Obwohl Begrünung in Städten auch einen Nachhaltigkeitsaspekt hat, sieht Kornprobst dies nicht als den zentralen Fokus seines Unternehmens. „Es geht uns vielmehr darum, Städte lebenswerter zu machen und sie für zukünftige Herausforderungen zu wappnen. Wir tragen aktiv dazu bei, Starkregenereignissen und künftig auch Hitzeinseln in urbanen Räumen entgegenzuwirken – für klimaresiliente, lebenswerte Städte.“
Ein optimiertes Wassermanagement bedeutet dabei beispielsweise, dass möglichst viel Regenwasser vor Ort gespeichert und für die Bewässerung genutzt wird. So kann der Trinkwasserverbrauch für Gärten reduziert werden, da mehr Regenwasser zur Verfügung steht. Nicht genutztes Wasser soll hingegen versickern und ins Grundwasser zurückgeführt werden – anstatt ungenutzt in die Kanalisation abzufließen. -
Weltweit einzigartig
Klaus Kornprobst ist sich sicher: Eine vergleichbare Technologie wie die von OpenTerra gibt es noch nicht, weswegen er internationales Potenzial sieht. Er und Fraunhofer setzen vor allem auf einfache Bedienung und Benutzerfreundlichkeit, Attribute, die ähnlichen Programme, die meist lediglich Tabellen voller Daten ausspucken, nicht aufweisen. Der Planungsprozess startet mit einer CAD-Zeichnung, die in das Programm von OpenTerra importiert wird. Anschließend kann der Bauort definiert und das Modell als 2D- oder 3D-Version bearbeitet werden. Nutzer können Flächen auf Dächern und in der Umgebung modellieren, Unterschiedliche Schichtaufbauten, Beläge und Vegetationen definieren sowie Berechnungen von Entwässerung, Versickerung, Drosselung, Wasserspeicher, Wasseraufnahme, Bewässerungsbedarf und Wasseraufbereitung laut Blockregendaten oder Regenlangzeitsimulationen gekoppelt an Normen. Aus den entstehenden Daten generiert die Software dann Reports, Berichte und Nachweise sowie 2D-Pläne mit allen grafischen Elementen, die der Ingenieur braucht, um sein Projekt genehmigen zu lassen.

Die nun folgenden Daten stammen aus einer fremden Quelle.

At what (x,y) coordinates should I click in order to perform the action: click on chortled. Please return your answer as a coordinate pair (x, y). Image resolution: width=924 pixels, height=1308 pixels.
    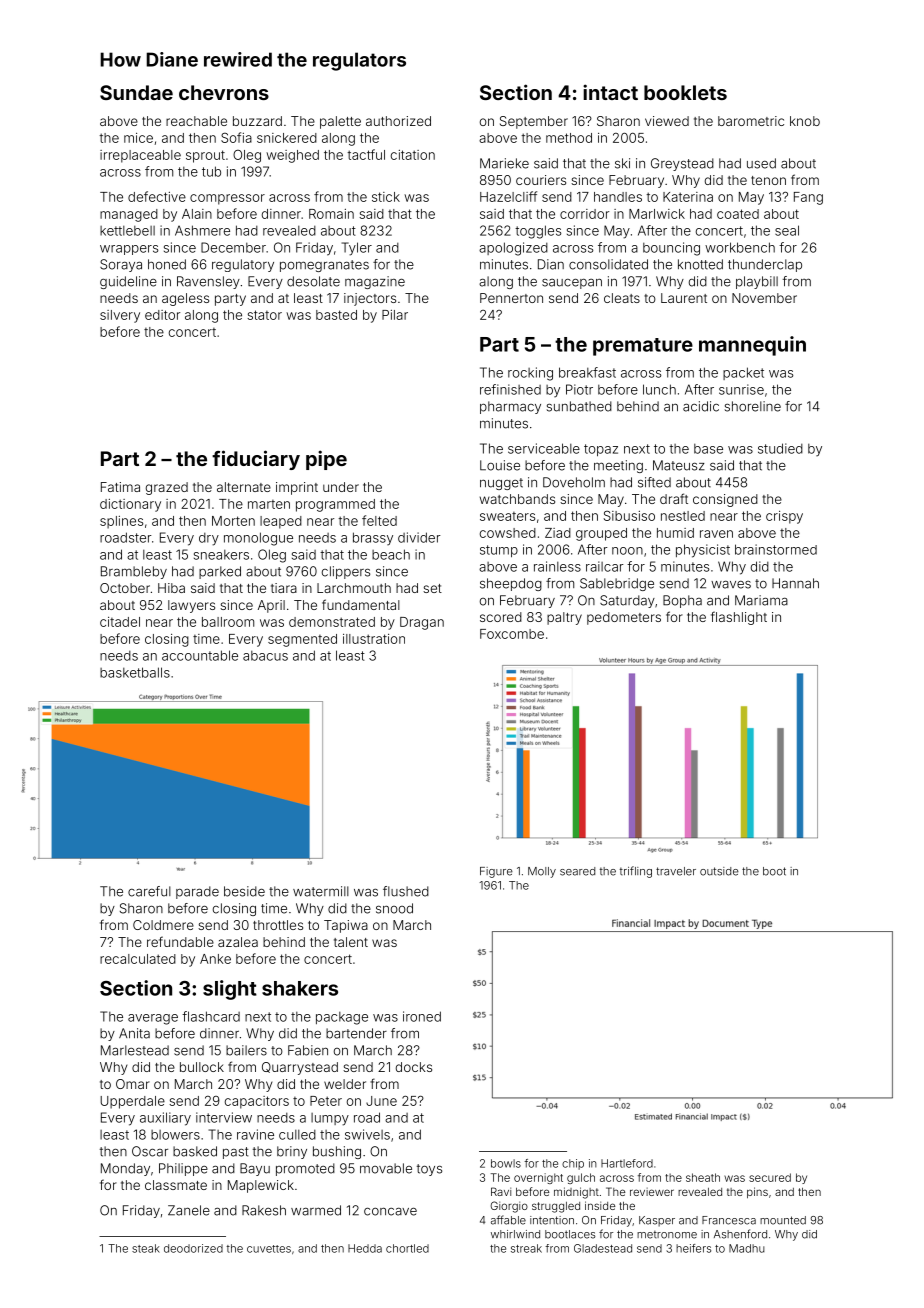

Um den Kunden weiter zu unterstützen, ist das Produkt mit einen integrierten Chatbot namens „Olaia“ gekoppelt. Dieser liefert eine umfassende Beratung zur Regenwasserbewirtschaftung und ist direkt mit den Simulationsergebnissen verknüpft. In Zukunft wird Olaia weiterentwickelt, sodass Nutzer nur noch die relevanten Vorgaben und Planungsziele eingeben müssen und die Software daraufhin automatisch einen optimierten Entwurf erstellt.Ab September dieses Jahres soll die Software verfügbar sein – zu einem monatlichen Lizenzpreis von circa 170 Euro. In den ersten zwei bis drei Jahren rechnet das Unternehmen mit rund 2.000 Nutzern, verteilt auf 400 bis 500 Planungsbüros, vor allem in Deutschland und der Schweiz, aber auch in Österreich und Italien. Sobald dieses Ziel erreicht ist, soll die Internationalisierung vorangetrieben werden. Fraunhofer wird das Projekt langfristig wissenschaftlich begleiten, um die Technologie kontinuierlich weiterzuentwickeln.